Juan, kamu mengatakan kalimat yang salah, sayang. Sedetik kemudian setelah kalimat terakhir yang Juan lontarkan Haikal menarik tubuh wanita itu mendekat padanya. Mata beningnya menatap lekat tiap inchi wajah Juan. Hanya desau angin dan hembusan napas mereka yang terdengar disana. Gemuruh di dada keduanya tersamarkan, juga diabaikan pemiliknya masing-masing. Terlalu gengsi untuk mengakui rupanya. Juan berdehem membuat Haikal melepaskan tangannya dari pinggang wanita itu. Haikal terkikik melihat pipi Juan yang bersemu merah.

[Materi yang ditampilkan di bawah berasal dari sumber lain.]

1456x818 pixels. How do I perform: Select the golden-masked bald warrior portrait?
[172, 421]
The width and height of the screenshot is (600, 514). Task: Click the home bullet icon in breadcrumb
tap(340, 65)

"Seorang gay juga bisa membuat pipi seorang wanita bersemu, ya ?" sindir Haikal. Ia meregangkan tubuhnya yang sedikit kaku akibat aksi nekatnya. Setetes air mengenai kulit tangannya. Kepalanya mendengak ke atas. Hujan. Lelaki itu merapikan barang-barang dan menarik lengan Juan berlari masuk ke dalam gedung sekolah.

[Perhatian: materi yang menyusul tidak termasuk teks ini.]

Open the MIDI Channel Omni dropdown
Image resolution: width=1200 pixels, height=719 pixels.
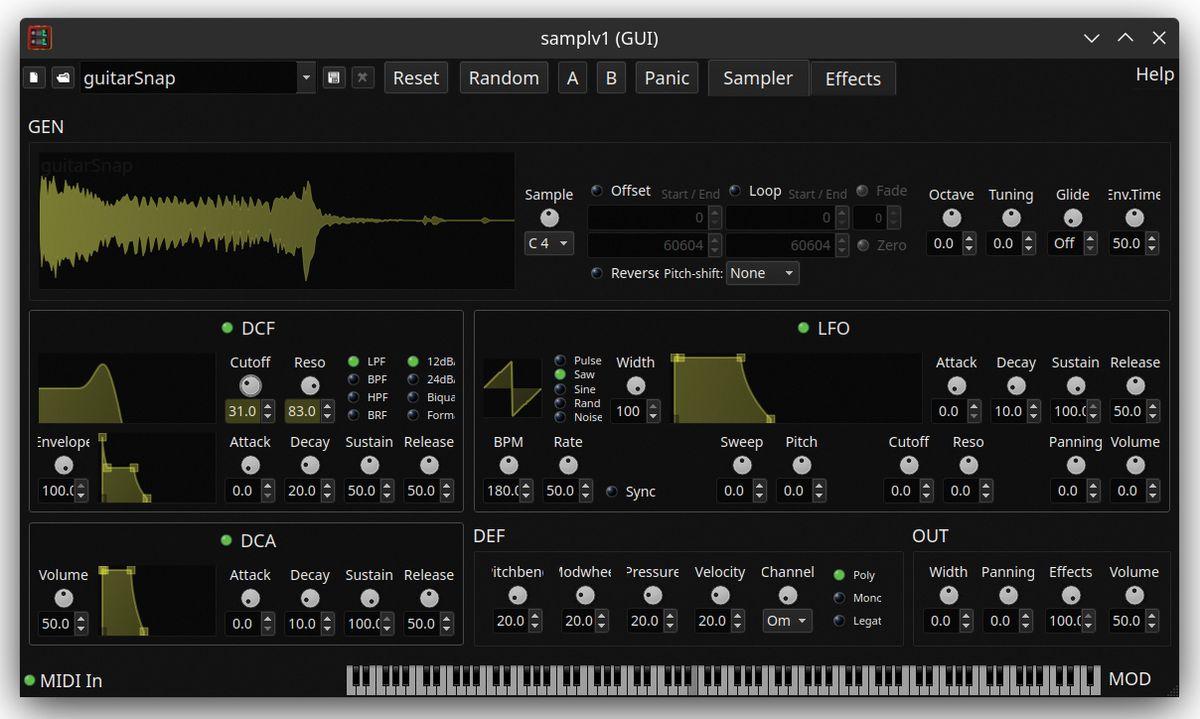click(787, 620)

Mereka berada di sebuah kelas. Juan mengambil tempat duduk di dekat jendela. Lelaki itu memperhatikannya. Kejadian seperti ini pernah Juan alami, entah berapa tahun yang lalu. Ia berniat tidak mengingatnya. Hening tak ada sepatah katapun yang keluar dari mulut mereka, hanya terdengar derasnya hujan disana sampai akhirnya Juan kalah dengan membuka suara.

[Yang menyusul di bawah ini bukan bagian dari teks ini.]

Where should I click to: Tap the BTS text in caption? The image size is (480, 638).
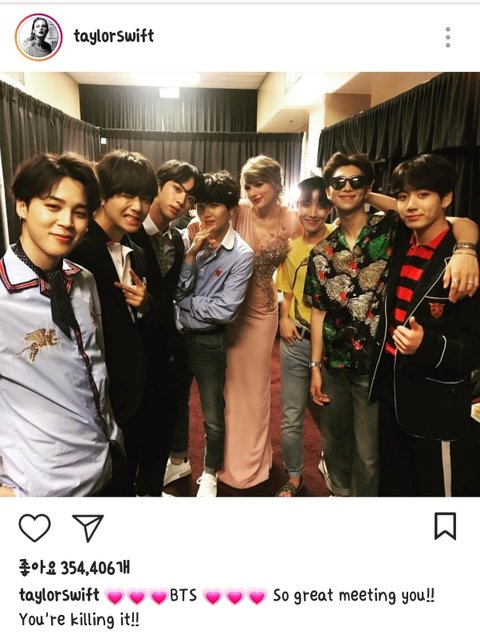point(183,596)
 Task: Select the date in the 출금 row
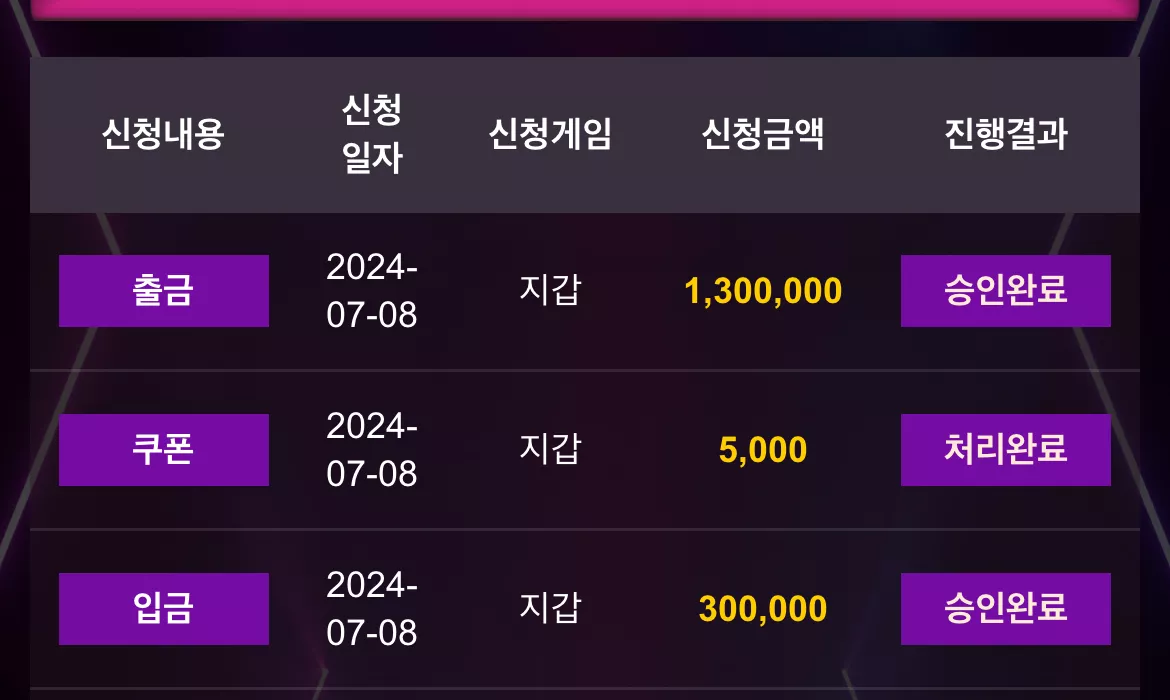(372, 291)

"Drama ?. Dimana kameranya ?. Dimana sutradaranya ?" Juan terkikik. Matanya masih mengamati segerombolan bulir air di luar. "Kenapa ada manusia se-ajaib elo ?".
YOU ARE READING
Keyword.
General FictionJika itu sebuah kesedihan maka sesulit apapun ubahlah menjadi kebahagiaan walau sedikit. Jika itu kebahagiaan, maka berbagilah. Biarkan orang lain merasakannya meski sedikit. Jika tak selalu dapat menjadi sehangat matahari, maka berusahalah jug...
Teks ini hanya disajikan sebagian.